On its own, profitable UGS will be free to devote more resources to R&D, form new integration alliances, analyst says

On its own, profitable UGS will be free to devote more resources to R&D, form new integration alliances, analyst says

Plano, TX — March 19, 2004 — The decision by outsourced services provider EDS to sell its product lifecycle management (PLM) unit to a group of three private equity firms may be a winning move for all parties, according to at least one industry analyst.

EDS announced earlier this week that it had reached a definitive agreement to sell its UGS PLM Solutions unit for $2.05 billion in cash to a group that includes Bain Capital, Silver Lake Partners and Warburg Pincus. The transaction is slated to close within 90 days, pending customary closing conditions.

The deal is expected to help EDS reach its goal of zero net debt by the end of this year. EDS had announced its decision to divest UGS PLM Solutions through an IPO or private sale in October 2003. On Thursday, EDS announced the sale of its automotive retail group to a unit of payroll giant Automatic Data Processing (ADP).

UGS PLM Solutions, once known as Unigraphics Solutions, has approximately 5,000 employees, and its customer base has included such companies as Boeing, Samsung Electronics, Nokia and Mitsubishi. EDS bought the outstanding shares in UGS in October 2001.

"While UGS PLM Solutions is an excellent business and has been a solid contributor to EDS, its business is clearly outside of our core focus," said Bob Swan, EDS' chief financial officer, in a company statement. "As a result, we're essentially divesting a non-core, non-strategic operation, while enabling UGS PLM Solutions to further enhance its future growth."

In 2003 UGS PLM Solutions generated $897 million in revenue and $104 million in net income. EDS as a whole reported about $21.5 billion in revenues for 2003.
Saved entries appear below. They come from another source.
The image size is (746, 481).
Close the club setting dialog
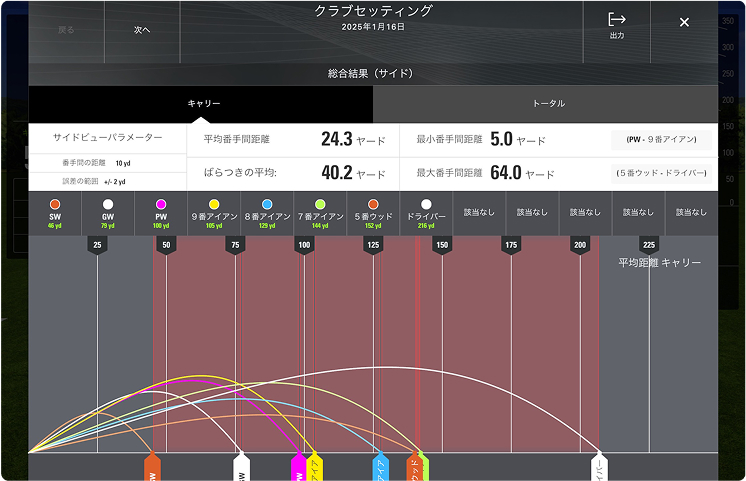point(684,22)
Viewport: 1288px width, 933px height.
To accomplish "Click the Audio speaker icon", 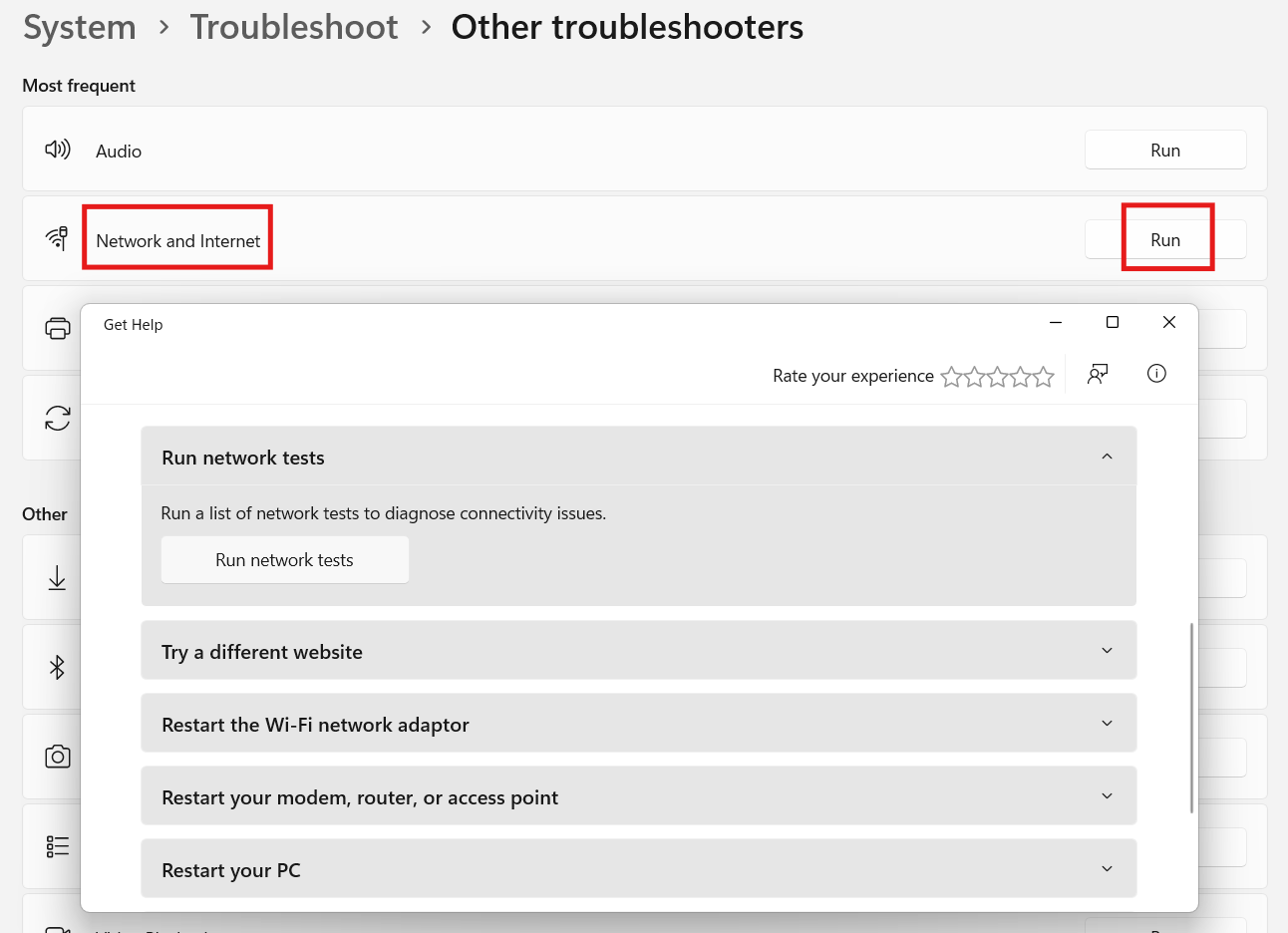I will 58,148.
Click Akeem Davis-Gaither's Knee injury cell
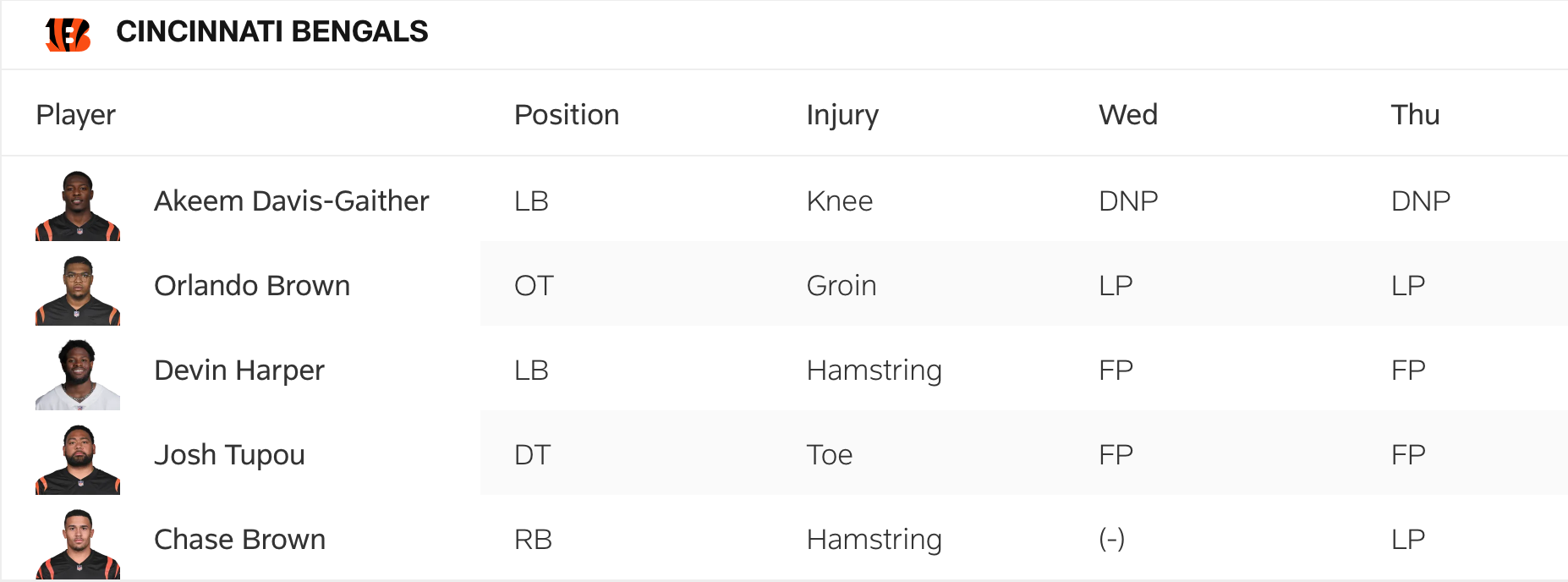 840,201
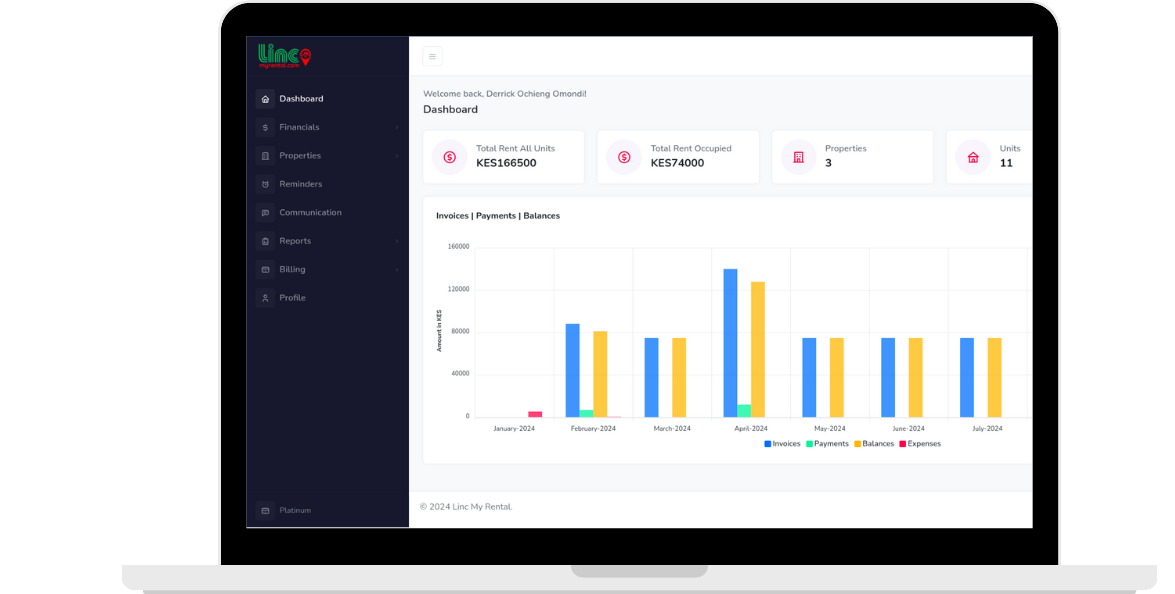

John Moore, a vice president with technology research firm ARC Advisory Group, said that the deal was not entirely unexpected but did offer a few interesting aspects. "Originally, EDS intended to spin-out this subsidiary as an IPO and maintain a significant majority share, approximately 80 percent," Moore said. "But with growing debt, creditors knocking at the door and an impending Moody's rating, EDS had to move quickly to raise cash, thus the wholesale sell-off of UGS PLM to these three investment partners."

Moore suggested that the sale would be good news for the PLM unit. "UGS PLM can now run their operation as a software company and not be encumbered with EDS's service oriented business model," he explained. "This will also allow them to more aggressively invest in [research and development], something which EDS did not strongly support."

Most importantly, the analyst said, UGS PLM now will be free to partner with any systems integrator in the market, including EDS competitors that are seeking a strong PLM player with which to partner in order to compete with IBM, which has a strong alliance with product lifecycle management provider Dassault.